This just popped up on my Reddit feed… looks smart / cute and wondered if , for the price, it was worth a punt? I’m looking at slowly getting rid of all my Alexa devices and moving to a local Home Assistant solution but only been having the occasional read of any Voice PE posts!
Espressif Systems EchoEar ESP32-S3 have a rechargable battery and a dock as well as a round display are unique features among those existing ready-made ESPHome projects on that page:
It is missing an dedicated MCU for advanced DSP so would not make a perfect Home Assistant Voice Satellite hardware but good enough as a development kit and for use in kids rooms. Might the era of open-source voice assistants (as in plural) finally be here?
Based on its specification it looks to basically be a development kit built around Espressif’s ESP32-S3-WROOM-1 Wi-Fi 4 and Bluetooth 5 module, however the enclosure design make it seem ready for retail?

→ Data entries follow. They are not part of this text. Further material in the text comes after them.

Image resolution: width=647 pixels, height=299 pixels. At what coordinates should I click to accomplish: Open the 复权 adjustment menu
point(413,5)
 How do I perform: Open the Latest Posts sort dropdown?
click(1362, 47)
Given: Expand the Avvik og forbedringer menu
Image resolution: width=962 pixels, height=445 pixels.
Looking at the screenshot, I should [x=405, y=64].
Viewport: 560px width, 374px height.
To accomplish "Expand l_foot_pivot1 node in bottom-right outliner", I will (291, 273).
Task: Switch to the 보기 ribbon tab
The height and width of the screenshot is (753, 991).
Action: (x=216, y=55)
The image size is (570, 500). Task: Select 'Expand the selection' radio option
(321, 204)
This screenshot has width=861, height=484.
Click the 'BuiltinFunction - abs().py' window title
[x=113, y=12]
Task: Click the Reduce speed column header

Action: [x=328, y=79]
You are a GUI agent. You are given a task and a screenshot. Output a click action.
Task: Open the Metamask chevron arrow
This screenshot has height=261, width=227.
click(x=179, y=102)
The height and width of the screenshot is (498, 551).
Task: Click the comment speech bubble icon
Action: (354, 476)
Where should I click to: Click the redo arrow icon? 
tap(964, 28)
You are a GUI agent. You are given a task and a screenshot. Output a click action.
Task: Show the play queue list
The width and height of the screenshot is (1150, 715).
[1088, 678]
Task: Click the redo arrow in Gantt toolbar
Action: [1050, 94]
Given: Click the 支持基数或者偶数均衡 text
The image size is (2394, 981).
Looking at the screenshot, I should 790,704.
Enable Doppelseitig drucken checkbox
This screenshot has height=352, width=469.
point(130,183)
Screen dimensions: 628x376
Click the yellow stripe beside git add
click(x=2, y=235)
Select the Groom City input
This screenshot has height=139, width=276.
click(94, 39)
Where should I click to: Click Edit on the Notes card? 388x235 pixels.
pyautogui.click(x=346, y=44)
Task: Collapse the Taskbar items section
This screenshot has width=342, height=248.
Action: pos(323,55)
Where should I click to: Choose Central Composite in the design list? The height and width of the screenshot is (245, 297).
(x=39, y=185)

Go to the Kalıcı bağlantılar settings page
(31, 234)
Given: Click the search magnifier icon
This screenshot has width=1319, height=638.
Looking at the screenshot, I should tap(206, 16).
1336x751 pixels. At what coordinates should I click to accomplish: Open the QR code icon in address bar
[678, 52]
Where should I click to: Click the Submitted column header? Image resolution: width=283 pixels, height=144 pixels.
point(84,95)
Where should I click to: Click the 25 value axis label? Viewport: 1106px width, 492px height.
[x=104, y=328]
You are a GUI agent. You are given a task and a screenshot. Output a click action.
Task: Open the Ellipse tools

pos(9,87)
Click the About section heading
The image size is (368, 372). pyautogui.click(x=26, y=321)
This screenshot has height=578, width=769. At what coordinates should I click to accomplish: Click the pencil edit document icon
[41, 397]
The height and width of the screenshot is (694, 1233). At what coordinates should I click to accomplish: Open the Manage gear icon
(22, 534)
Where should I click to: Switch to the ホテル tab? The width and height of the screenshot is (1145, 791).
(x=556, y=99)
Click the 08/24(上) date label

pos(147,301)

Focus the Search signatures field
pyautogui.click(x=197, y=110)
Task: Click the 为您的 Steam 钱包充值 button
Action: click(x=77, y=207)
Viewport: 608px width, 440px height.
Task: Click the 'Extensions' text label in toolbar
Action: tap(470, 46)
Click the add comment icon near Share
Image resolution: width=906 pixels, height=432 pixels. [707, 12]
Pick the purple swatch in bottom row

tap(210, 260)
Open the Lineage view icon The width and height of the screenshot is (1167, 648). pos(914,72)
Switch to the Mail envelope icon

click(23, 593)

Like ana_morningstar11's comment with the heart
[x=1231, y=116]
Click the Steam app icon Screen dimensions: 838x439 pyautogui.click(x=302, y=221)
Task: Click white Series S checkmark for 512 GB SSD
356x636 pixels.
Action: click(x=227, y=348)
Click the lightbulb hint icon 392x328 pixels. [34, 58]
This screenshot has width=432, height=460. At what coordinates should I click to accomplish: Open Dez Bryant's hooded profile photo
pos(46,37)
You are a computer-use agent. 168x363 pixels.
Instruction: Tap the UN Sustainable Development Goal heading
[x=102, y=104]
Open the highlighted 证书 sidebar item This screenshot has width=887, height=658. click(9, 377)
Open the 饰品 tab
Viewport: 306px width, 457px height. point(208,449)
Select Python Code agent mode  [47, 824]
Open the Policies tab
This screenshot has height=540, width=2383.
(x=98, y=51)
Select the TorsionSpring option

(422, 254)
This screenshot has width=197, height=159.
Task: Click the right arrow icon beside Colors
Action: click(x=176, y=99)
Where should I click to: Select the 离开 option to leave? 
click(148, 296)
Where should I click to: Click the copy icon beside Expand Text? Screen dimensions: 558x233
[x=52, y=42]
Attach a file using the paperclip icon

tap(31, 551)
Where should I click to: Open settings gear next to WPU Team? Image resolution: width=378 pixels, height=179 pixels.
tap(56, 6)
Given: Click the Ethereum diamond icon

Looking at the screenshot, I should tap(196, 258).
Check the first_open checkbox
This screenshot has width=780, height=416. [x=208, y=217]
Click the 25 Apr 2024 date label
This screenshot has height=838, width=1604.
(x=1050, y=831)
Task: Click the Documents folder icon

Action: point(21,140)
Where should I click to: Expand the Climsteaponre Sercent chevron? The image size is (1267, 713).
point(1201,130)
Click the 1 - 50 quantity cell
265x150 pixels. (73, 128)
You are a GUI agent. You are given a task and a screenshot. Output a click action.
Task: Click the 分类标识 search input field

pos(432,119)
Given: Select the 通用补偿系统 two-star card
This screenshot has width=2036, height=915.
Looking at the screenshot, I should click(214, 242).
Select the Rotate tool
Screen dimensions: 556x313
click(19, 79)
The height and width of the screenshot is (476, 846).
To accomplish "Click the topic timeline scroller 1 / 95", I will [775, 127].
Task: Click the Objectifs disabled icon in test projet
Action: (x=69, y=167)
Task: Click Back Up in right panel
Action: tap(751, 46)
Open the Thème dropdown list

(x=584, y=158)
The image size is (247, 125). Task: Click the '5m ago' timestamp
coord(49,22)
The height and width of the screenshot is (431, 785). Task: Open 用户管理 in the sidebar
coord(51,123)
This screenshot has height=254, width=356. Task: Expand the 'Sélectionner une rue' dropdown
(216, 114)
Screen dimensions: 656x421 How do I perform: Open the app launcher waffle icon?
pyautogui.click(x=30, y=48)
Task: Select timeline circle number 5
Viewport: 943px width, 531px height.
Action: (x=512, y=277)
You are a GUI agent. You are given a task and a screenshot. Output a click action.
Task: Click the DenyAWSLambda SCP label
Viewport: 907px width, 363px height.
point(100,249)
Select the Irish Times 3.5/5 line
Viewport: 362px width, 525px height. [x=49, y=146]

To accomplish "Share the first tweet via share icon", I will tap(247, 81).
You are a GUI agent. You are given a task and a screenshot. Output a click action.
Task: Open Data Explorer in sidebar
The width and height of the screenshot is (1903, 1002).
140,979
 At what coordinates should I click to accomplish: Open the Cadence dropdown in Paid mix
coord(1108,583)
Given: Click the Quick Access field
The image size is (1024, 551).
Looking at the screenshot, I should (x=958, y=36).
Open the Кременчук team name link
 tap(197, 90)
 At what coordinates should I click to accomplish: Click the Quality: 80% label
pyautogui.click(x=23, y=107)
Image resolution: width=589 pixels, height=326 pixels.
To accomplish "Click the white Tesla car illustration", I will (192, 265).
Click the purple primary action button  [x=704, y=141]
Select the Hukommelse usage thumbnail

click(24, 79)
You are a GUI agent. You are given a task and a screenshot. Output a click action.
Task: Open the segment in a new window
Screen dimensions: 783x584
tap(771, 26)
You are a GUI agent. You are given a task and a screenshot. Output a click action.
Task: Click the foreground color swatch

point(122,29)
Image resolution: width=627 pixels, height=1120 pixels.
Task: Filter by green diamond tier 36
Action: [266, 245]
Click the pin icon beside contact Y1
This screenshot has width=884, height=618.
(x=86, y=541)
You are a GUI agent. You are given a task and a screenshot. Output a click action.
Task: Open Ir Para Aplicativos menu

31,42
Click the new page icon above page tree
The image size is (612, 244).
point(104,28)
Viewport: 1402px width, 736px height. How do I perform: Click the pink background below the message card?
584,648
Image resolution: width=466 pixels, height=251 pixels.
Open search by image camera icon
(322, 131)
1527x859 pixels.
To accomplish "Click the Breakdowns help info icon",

It can be used in the pipeline for audio input or audio output, the relevant use case here is audio input from the microphones.
Home Assistent Voice Preview Edition features an XMOS XU316 as a dedicated DSP (really just a power MCU) that runs algoritmens which clean up the audio coming from the far-field microphone array that makes it much easier for a speech-to-text to understand what you are actually saying, especially if you are in a noisy room or far away from the microphone. The DSP could also be used on the audio output pipeline to enable digital equalizer, but then you really want a better speaker.
For the audio input pipeline the XMOS xCORE DSP chip acts like sound-card co-processor adding in-line off-loading of audio noise removal (voice clean-up) from the microphone(s), like Interference Cancellation (IC), Acoustic Echo Cancellation (AEC), Noise Suppression (NS), and Automatic Gain Control, etc. and/and other audio post-processing algorithms to improve the solution’s voice recognition capabilities). (Depending on which XMOS chip they use their XCORE-VOICE framework could technically also allow also for up to 16 PDM microphones to be connected to a single xCORE device with a different PCB design).
For more details and practical use cases check put these two other threads with differenr XMOS development boards:
I have this device! Just arrived a few days ago. I think I must have been one of the first to order it when it went live on Espressif’s AliExpress store…
Happy to answer any questions!
Build quality is good (though there’s a tiny bit of backlight leakage on the bottom of the screen from certain angles, but not a deal-breaker). Speaker is LOUD & good for voice assistant text-to-speech, but obviously for listening to music.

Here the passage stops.